**Exercise**
Copy all lines below that use the word "accomplish".

** Data excerpts follows **

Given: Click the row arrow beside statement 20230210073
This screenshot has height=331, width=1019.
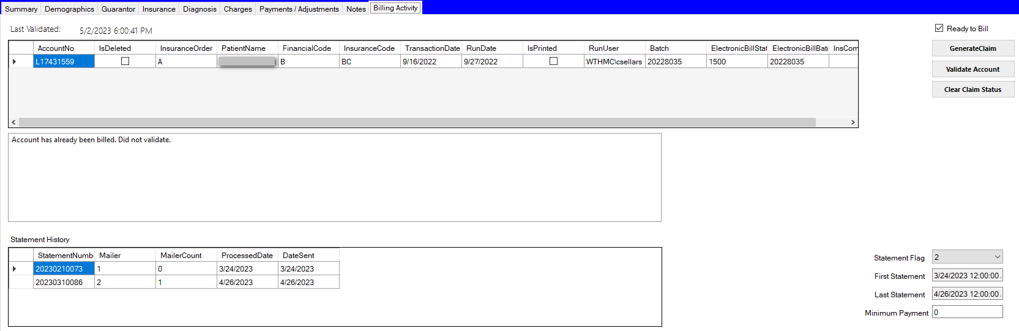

** End of Data excerpts **
** Data excerpts follows **

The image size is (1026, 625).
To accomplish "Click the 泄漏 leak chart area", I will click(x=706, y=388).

** End of Data excerpts **
** Data excerpts follows **

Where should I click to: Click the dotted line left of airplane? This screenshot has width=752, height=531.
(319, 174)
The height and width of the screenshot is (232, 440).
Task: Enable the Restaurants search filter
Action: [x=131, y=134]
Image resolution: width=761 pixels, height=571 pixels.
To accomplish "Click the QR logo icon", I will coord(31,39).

** End of Data excerpts **

**Task output**
To accomplish "Click the 泄漏 leak chart area", I will click(x=706, y=388).
To accomplish "Click the QR logo icon", I will coord(31,39).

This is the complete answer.